Le plus difficile, ce fut de réunir un Minyan (10 hommes pour la prière en commun). Quand j’ai perdu mon père, Rav Akiva Wagner de mémoire bénie, outre le chagrin bien compréhensible de la situation, j’étais angoissé à l’idée de devoir réciter trois fois par jour le Kaddich à sa mémoire pendant onze mois. Chaque Kaddich participe à l’élévation de son âme, insistent nos Sages, mais comme notre communauté n’était pas encore solidement établie, j’étais conscient qu’il faudrait un miracle pour que je puisse honorer comme il se doit la mémoire de mon père.

Ce qui me consolait un peu, c’était la réponse qu’avait donnée le Rabbi à des Chlou’him (émissaires) en pareille circonstance. Il expliquait qu’aider des Juifs à accomplir des Mitsvot apportait un grand réconfort et une grande joie à l’âme du défunt – encore davantage que la récitation du Kaddich. De plus, comme j’ai huit frères qui ont la chance de pouvoir prier avec un Minyan trois fois par jour dans leurs communautés, cela me renforça dans ma décision de rester à Richmond pendant cette année difficile.

Mais j’ai été réconforté par toutes les manifestations de soutien que j’ai reçues : non seulement de notre (petite) communauté mais aussi de mes collègues Chlou’him. En été, j’ai pu effectuer le trajet quotidien d’une heure jusqu’à San Francisco pour un Minyan quotidien. Quand les enfants ont commencé à aller à l’école, ce fut plus compliqué : j’ai néanmoins réussi à réunir un Minyan à la synagogue deux fois par semaine. Le dévouement de ces hommes, prêts à se lever une heure plus tôt le matin avant d’aller au travail ou même d’effectuer deux ou trois heures de route pour ce Minyan m’a beaucoup touché.

J’avais entendu parler de Stan mais je ne l’avais jamais rencontré personnellement. Quand il apprit que j’avais besoin d’un Minyan pour réciter Kaddich pour mon père, il s’engagea à venir et même à amener un ami. Il a tenu sa promesse, m’a même apporté une paire de Téfilines pour que je la fasse vérifier et il m’a informé qu’il prenait une nouvelle bonne résolution : réciter le Chema à l’heure chaque matin !

Quant à Mitchell, bien que marié à une femme non-juive, il tient lui aussi à m’aider pour le Minyan. Il enseigne dans une école publique et, les jours où nous n’avons pas Minyan, il apporte son Talit et ses Téfilines qu’il met dans une salle de classe vide.

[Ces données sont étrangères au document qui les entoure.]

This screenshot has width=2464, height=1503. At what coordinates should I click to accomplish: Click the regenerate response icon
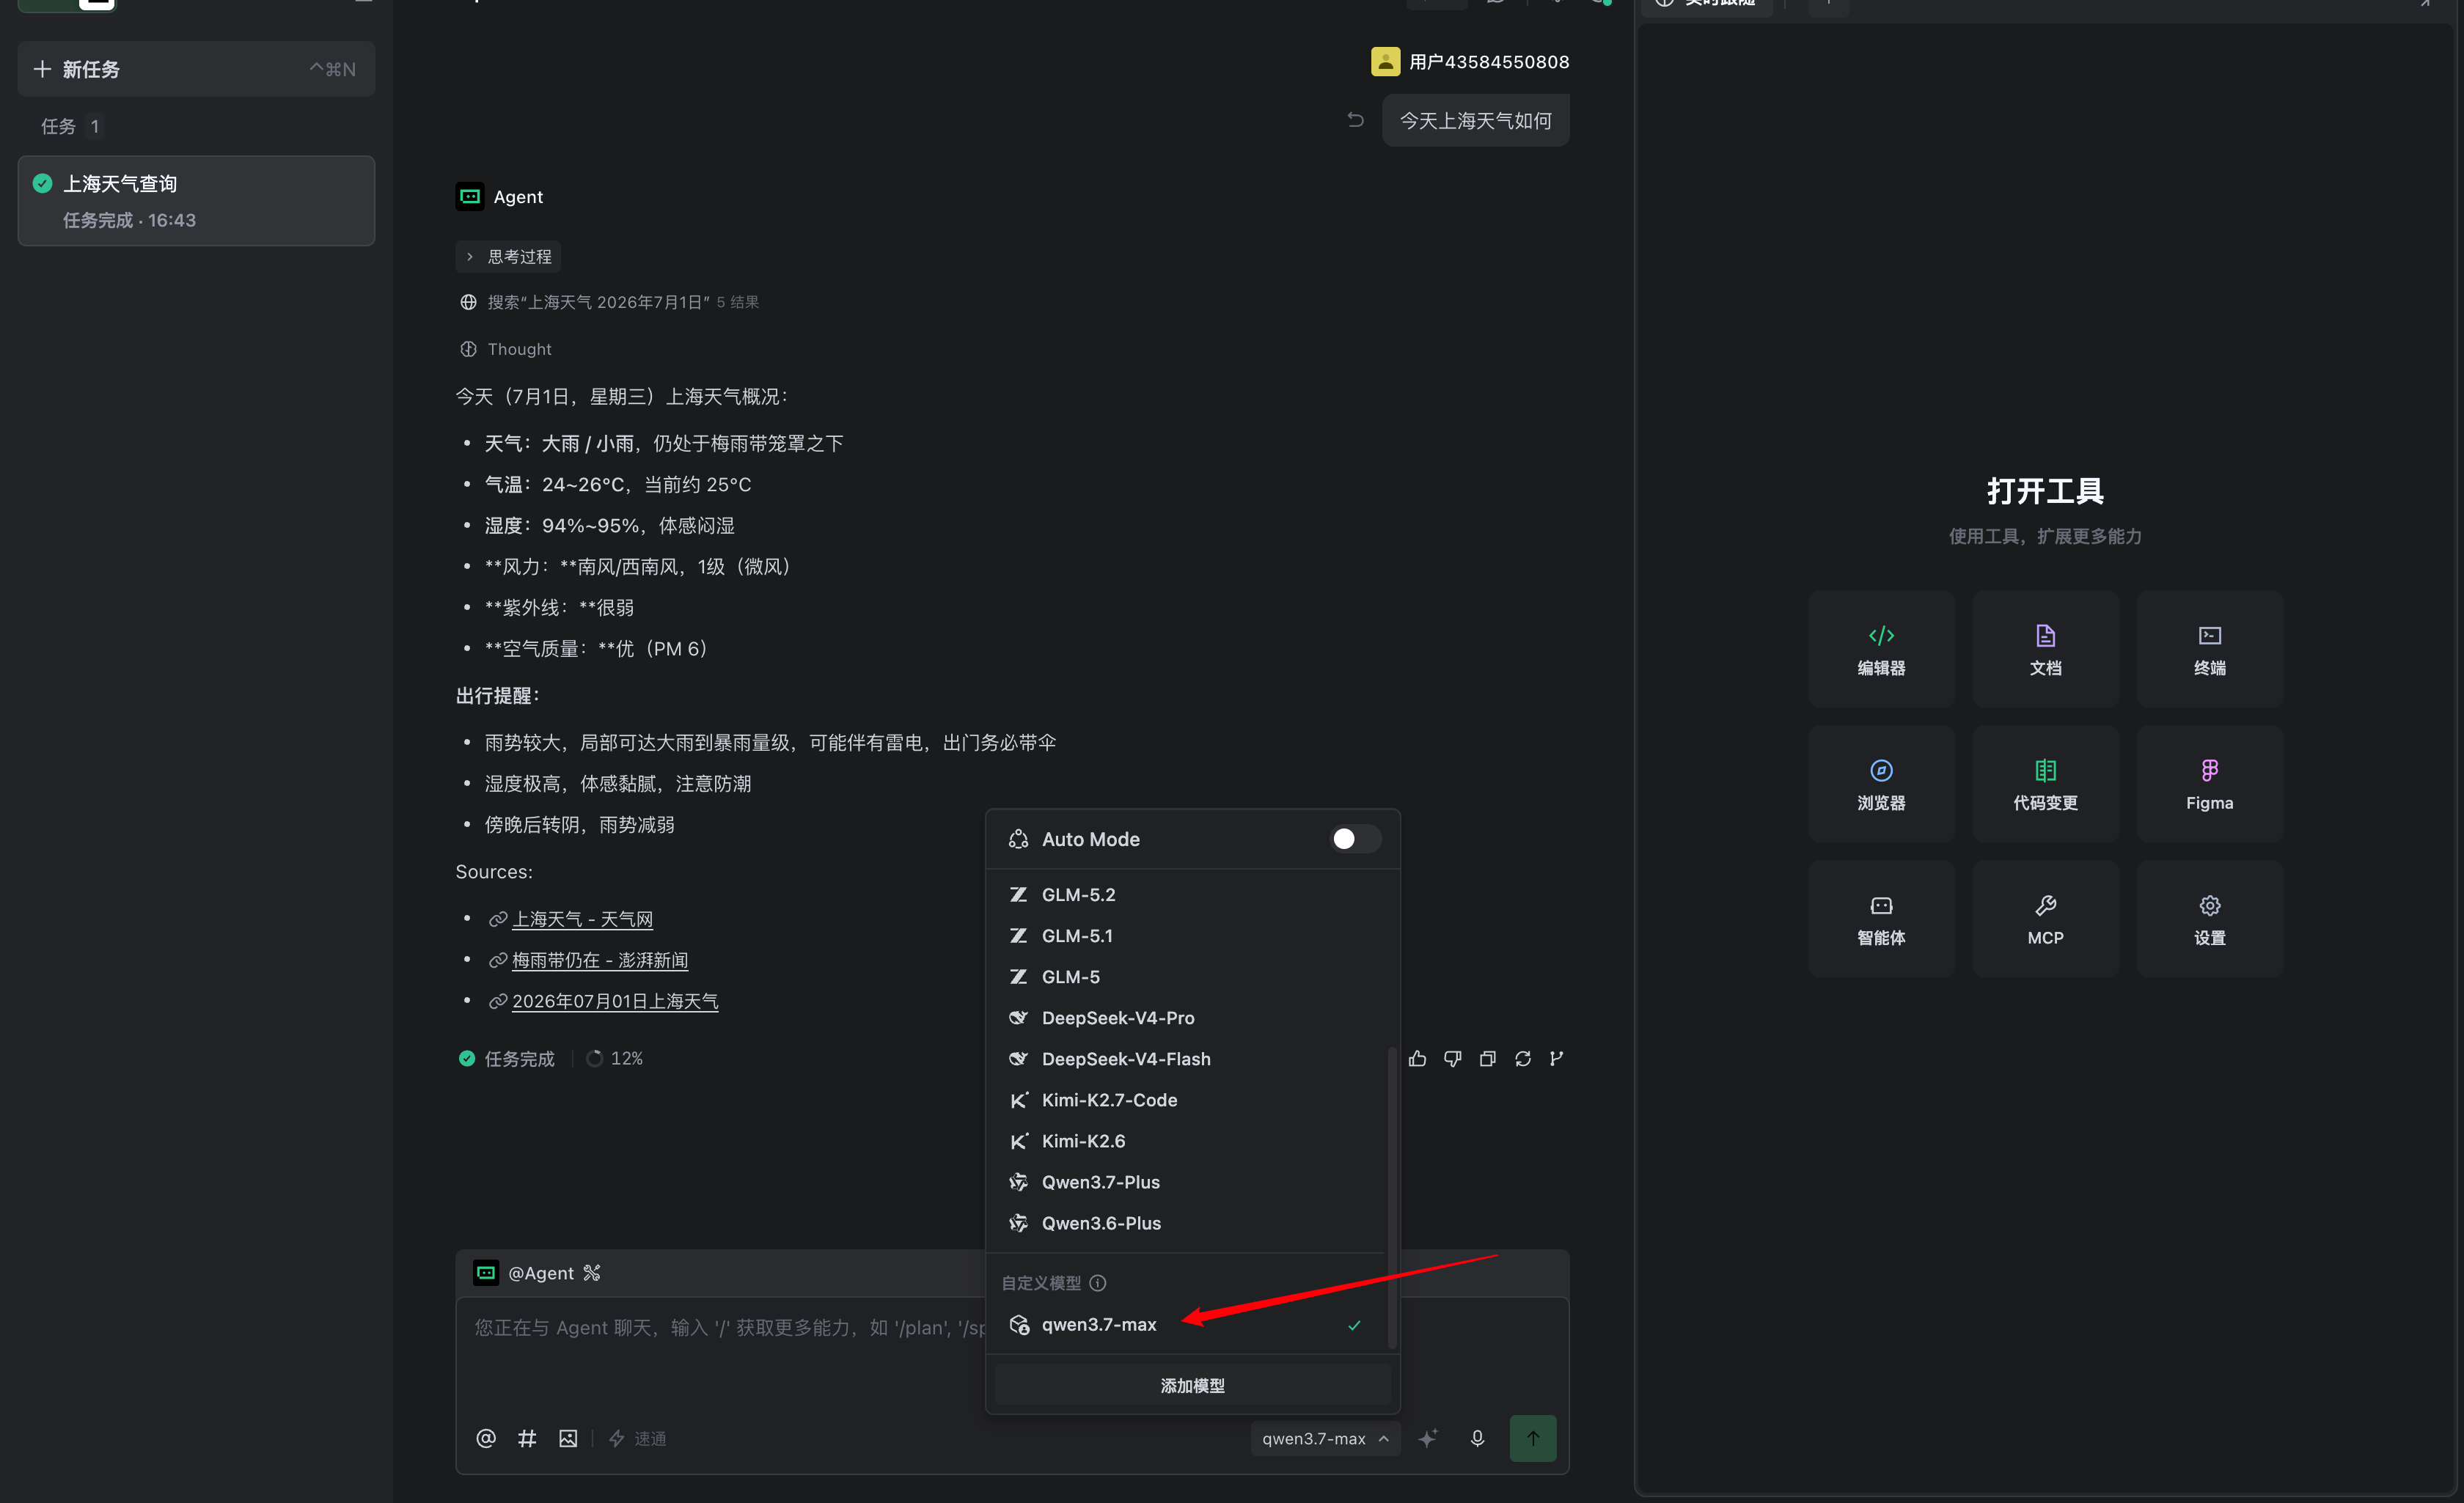[1522, 1058]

Parfois, il oublie d’enlever sa Kippa, ce qui intrigue ses élèves et donne lieu à des discussions animées : « Je suis toujours heureux chaque fois que je commets cette erreur ! » confesse-t-il en riant.

Les quatre ou cinq membres de la communauté qui ont fourni l’effort de participer à chaque Minyan travaillent pour diverses sociétés à San Francisco ou d’autres grandes villes ; suite à l’inflation et d’autres « réorganisation d’effectifs », ils sentaient qu’ils risquaient de perdre leurs places et, chaque matin, ils échangeaient avec angoisse les dernières nouvelles d’une économie chancelante, encore une société en faillite etc. Pourtant, dernièrement, chacun d’entre eux a reçu des offres d’emploi très alléchantes : Jeff par exemple qui sentait depuis quelques mois qu’il serait bientôt sur la liste des prochains « remerciés » a été muté dans un bureau plus proche de son domicile, avec des horaires plus faciles et un bien meilleur salaire. « Et de plus, cher rabbin, avec mon nouveau travail, je n’ai plus besoin de travailler Chabbat ! ».

Certainement de là où il se trouve maintenant, mon père, le regretté Rav Akiva Wagner, considère avec satisfaction les réalisations de ses enfants et des autres Chlou’him pour améliorer le niveau religieux de leurs communautés. Son mérite y a grandement contribué.